=== Supplied material ===

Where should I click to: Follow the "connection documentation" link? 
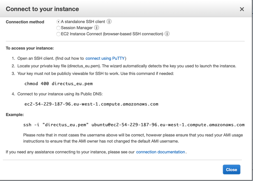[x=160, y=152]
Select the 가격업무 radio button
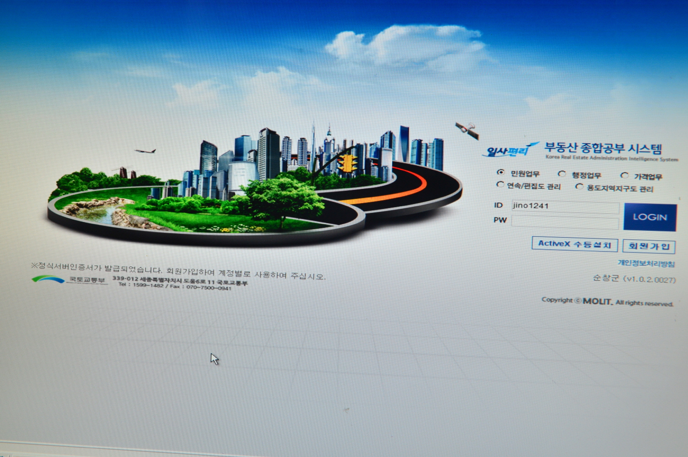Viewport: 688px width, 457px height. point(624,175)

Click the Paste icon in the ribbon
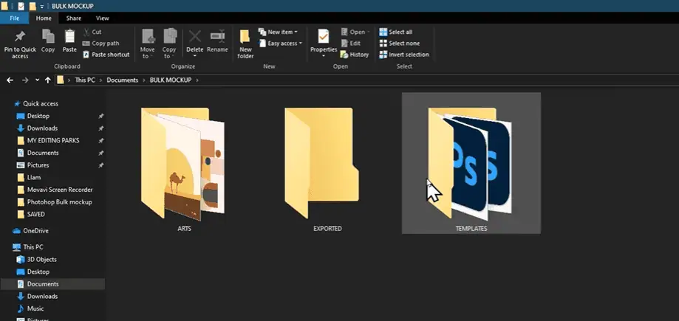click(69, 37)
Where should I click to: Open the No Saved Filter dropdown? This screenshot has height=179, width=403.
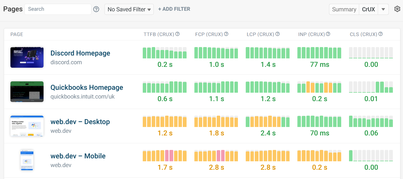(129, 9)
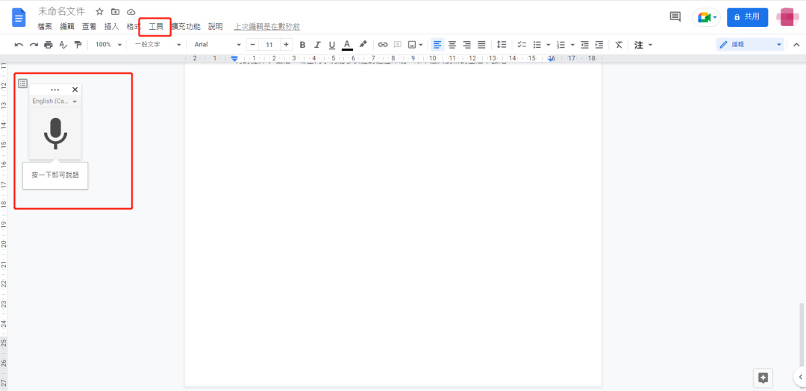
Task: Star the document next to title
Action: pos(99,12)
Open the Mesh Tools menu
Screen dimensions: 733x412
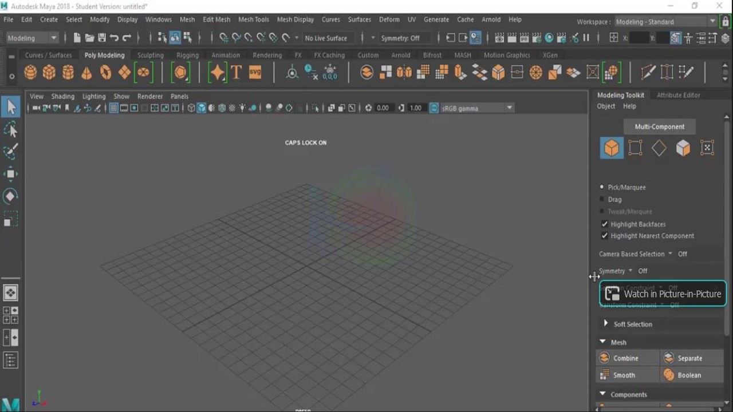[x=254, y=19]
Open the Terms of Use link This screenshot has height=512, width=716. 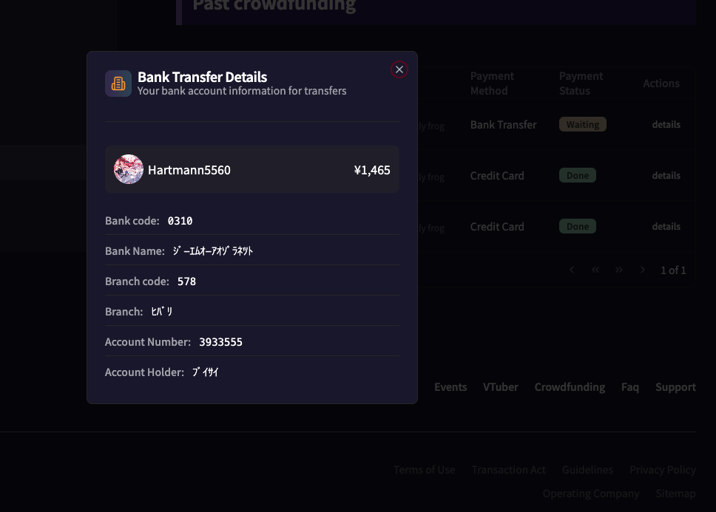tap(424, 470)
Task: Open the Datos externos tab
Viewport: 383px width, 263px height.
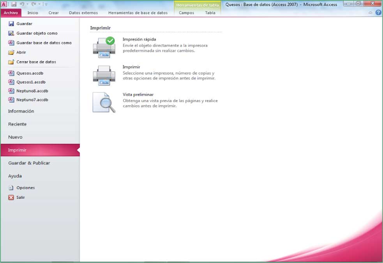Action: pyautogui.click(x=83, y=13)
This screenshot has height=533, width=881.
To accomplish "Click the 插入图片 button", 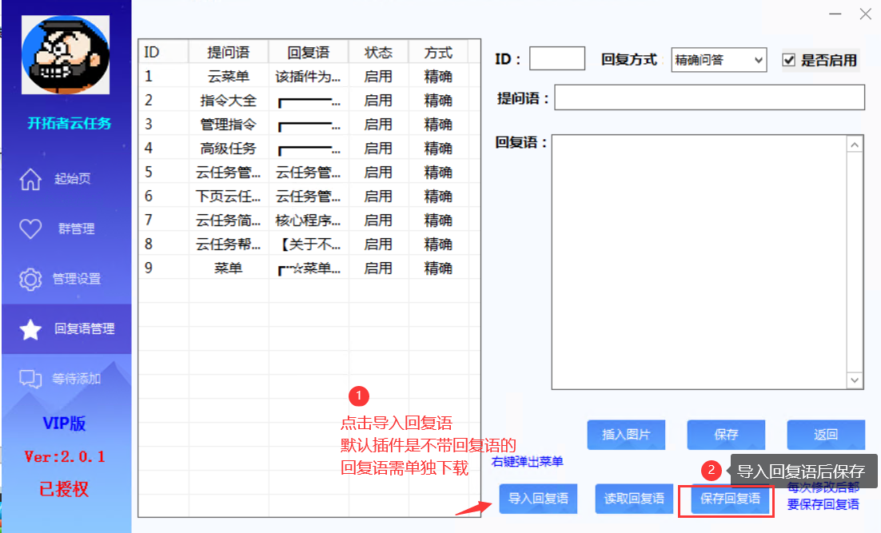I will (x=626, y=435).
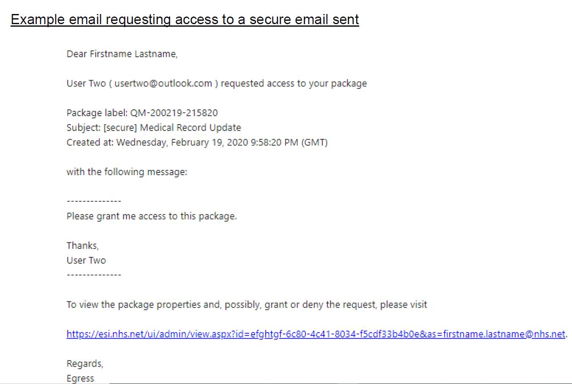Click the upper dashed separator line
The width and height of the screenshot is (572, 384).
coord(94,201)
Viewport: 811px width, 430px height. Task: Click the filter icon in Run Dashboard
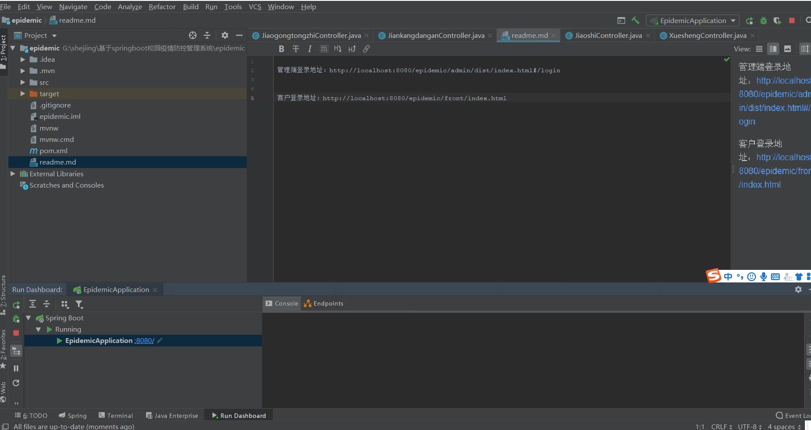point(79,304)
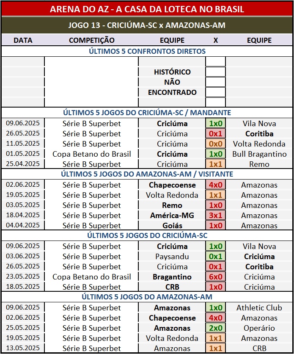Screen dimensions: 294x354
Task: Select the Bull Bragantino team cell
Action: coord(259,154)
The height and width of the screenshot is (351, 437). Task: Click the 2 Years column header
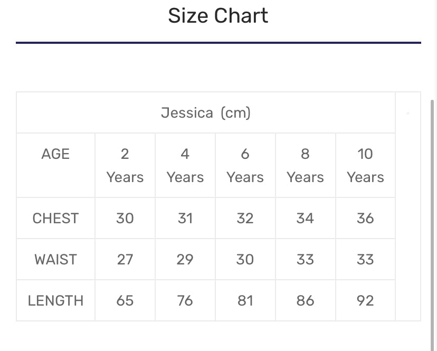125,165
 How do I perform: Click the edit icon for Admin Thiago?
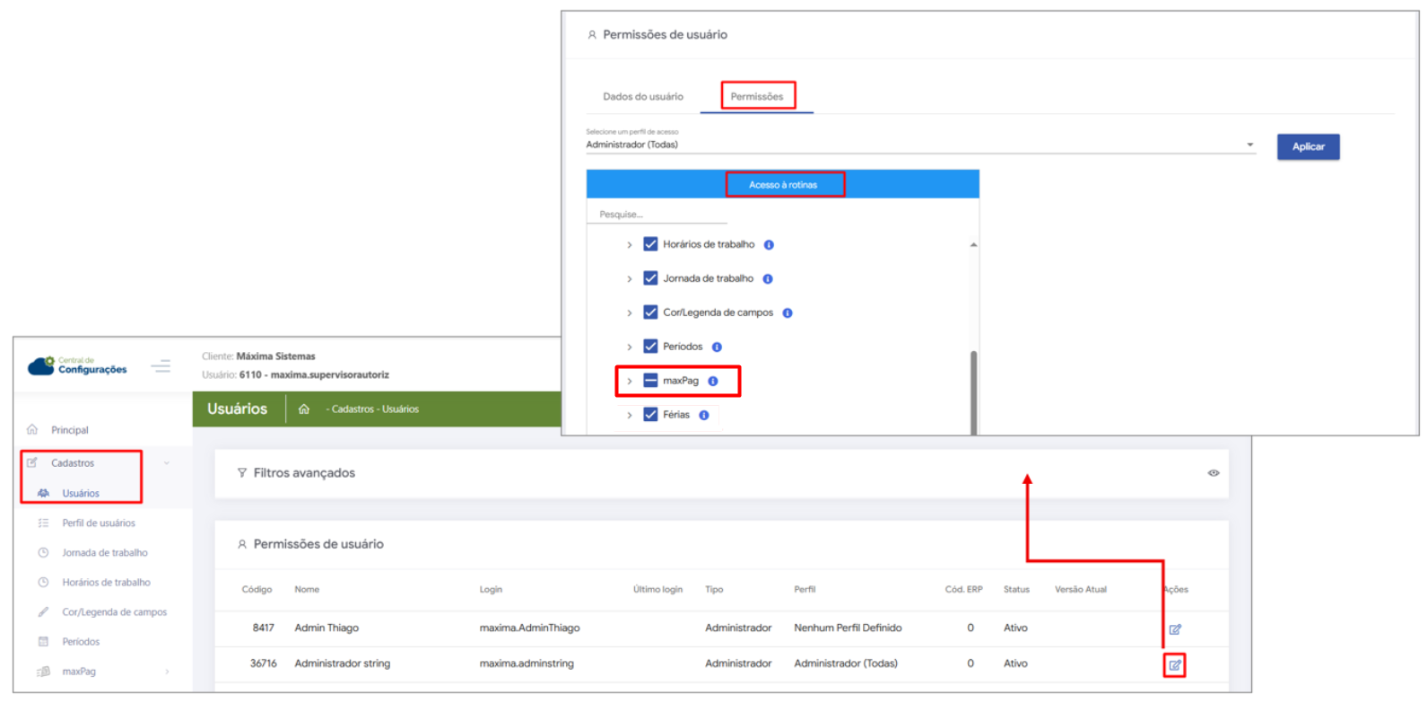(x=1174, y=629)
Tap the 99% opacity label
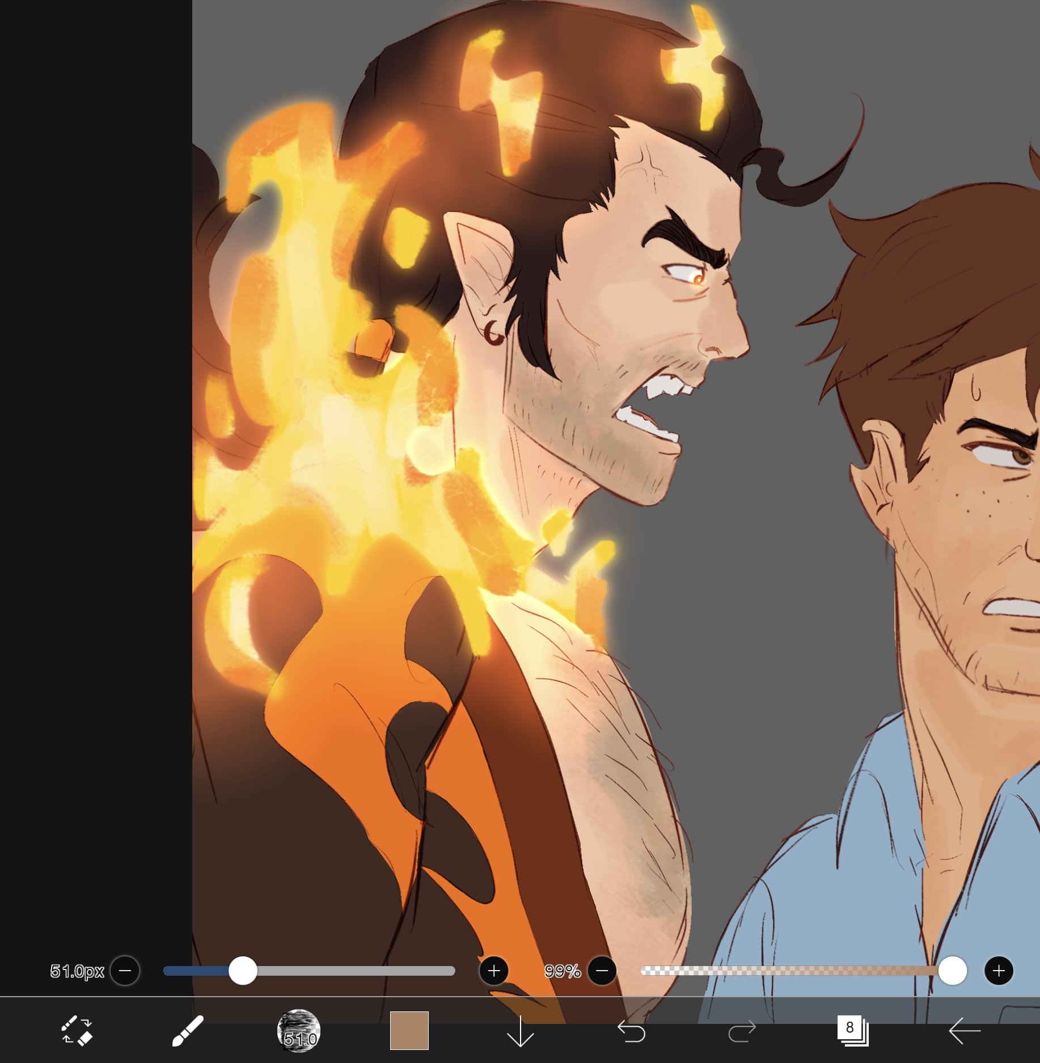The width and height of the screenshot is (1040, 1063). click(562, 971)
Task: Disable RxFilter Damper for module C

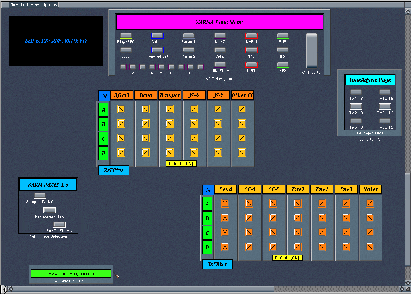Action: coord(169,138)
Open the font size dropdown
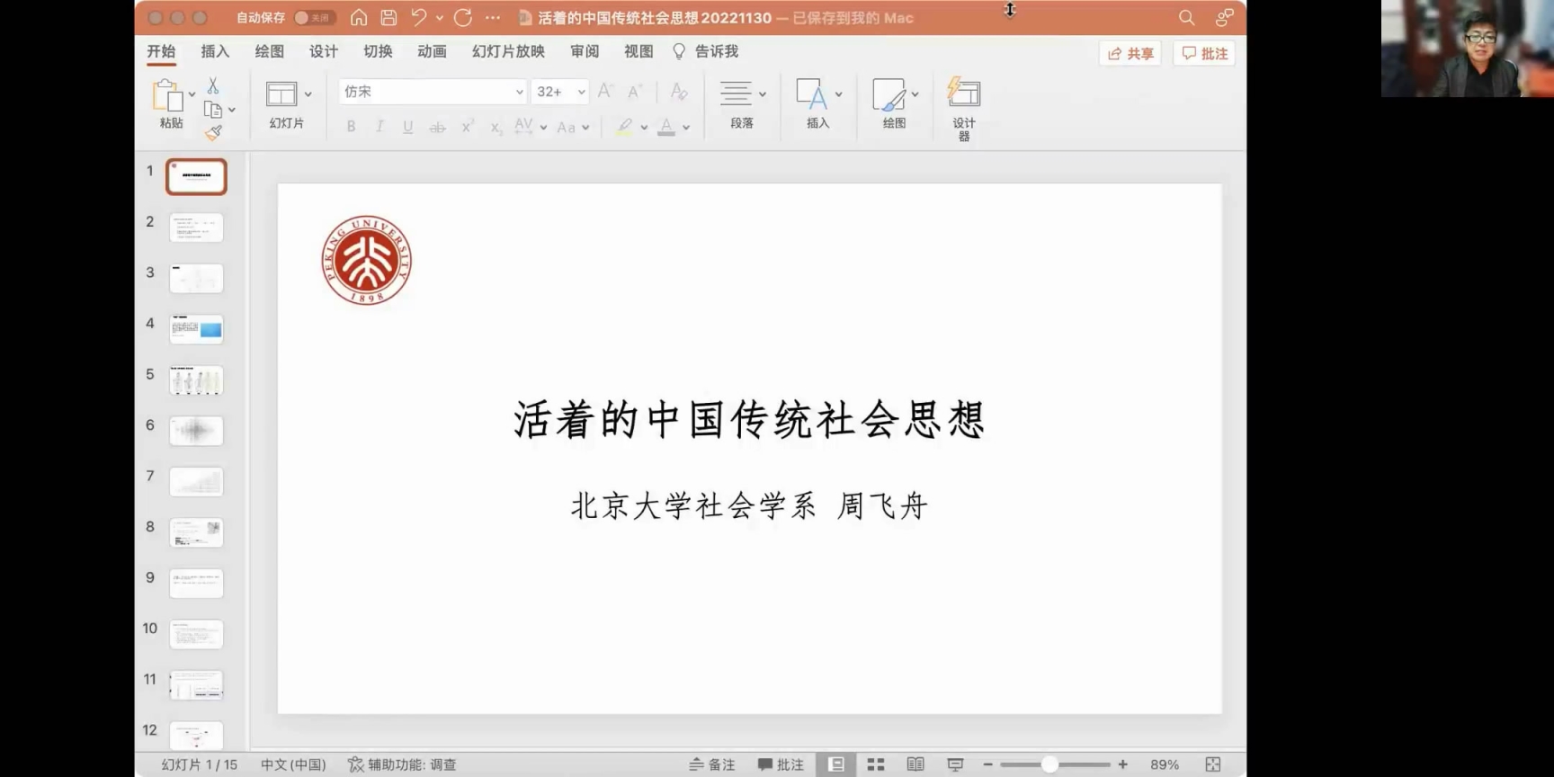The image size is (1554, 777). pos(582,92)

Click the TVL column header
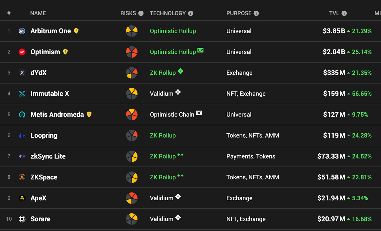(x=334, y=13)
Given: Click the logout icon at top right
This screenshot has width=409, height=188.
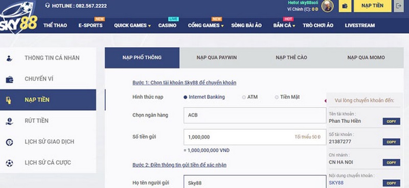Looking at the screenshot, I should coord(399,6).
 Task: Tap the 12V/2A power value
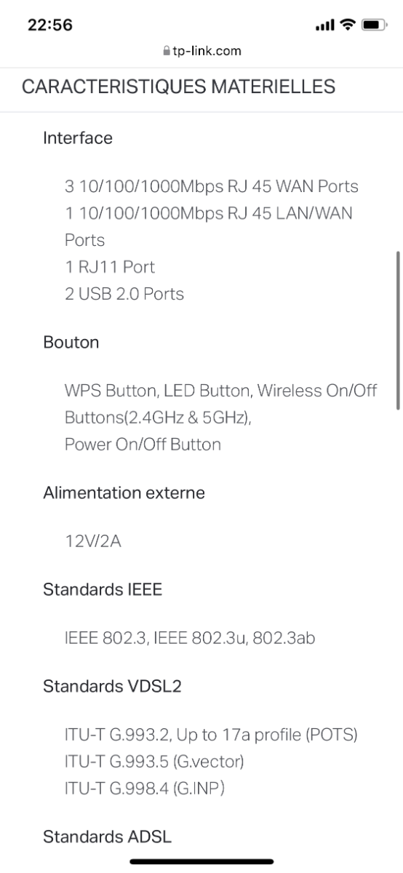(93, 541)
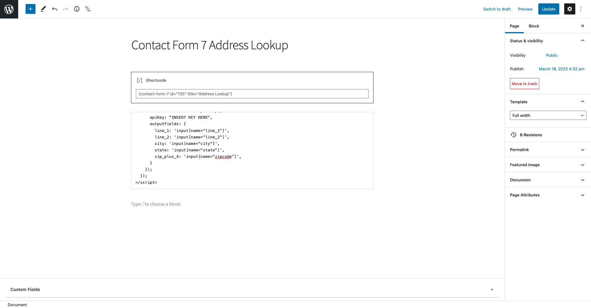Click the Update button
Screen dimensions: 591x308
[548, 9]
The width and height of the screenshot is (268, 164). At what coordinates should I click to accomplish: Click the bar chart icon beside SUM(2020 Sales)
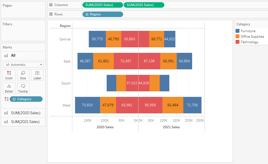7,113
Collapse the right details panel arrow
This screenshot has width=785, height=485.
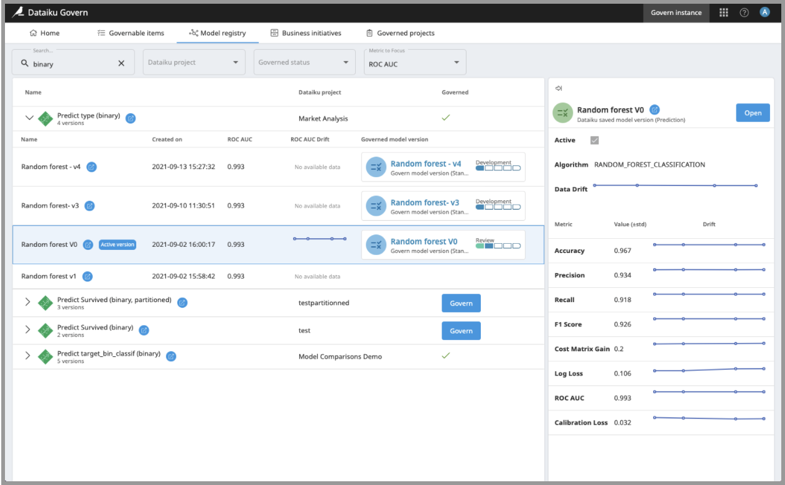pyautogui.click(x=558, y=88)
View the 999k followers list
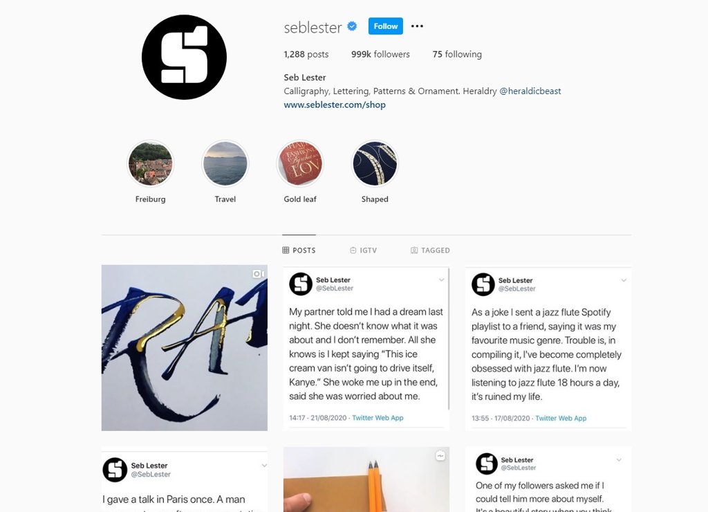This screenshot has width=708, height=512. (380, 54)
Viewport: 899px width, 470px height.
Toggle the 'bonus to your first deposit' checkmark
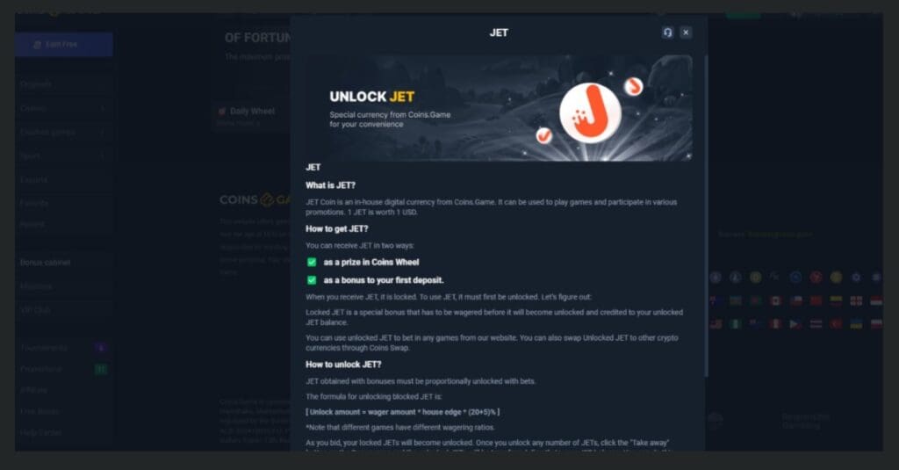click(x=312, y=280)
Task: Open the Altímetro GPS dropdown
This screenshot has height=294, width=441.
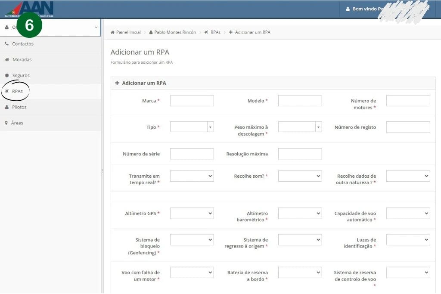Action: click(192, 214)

===

_Work instruction_.
Please retype, exactly and only, the lines from the one holding "Collapse the right details panel arrow" to the end of the entries, both ends included, without any pictures.

_Task result_.
Collapse the right details panel arrow
This screenshot has width=785, height=485.
pyautogui.click(x=558, y=88)
View the 999k followers list
This screenshot has width=708, height=512. (380, 54)
Viewport: 899px width, 470px height.
Toggle the 'bonus to your first deposit' checkmark
click(x=312, y=280)
Task: Open the Altímetro GPS dropdown
This screenshot has height=294, width=441.
Action: click(192, 214)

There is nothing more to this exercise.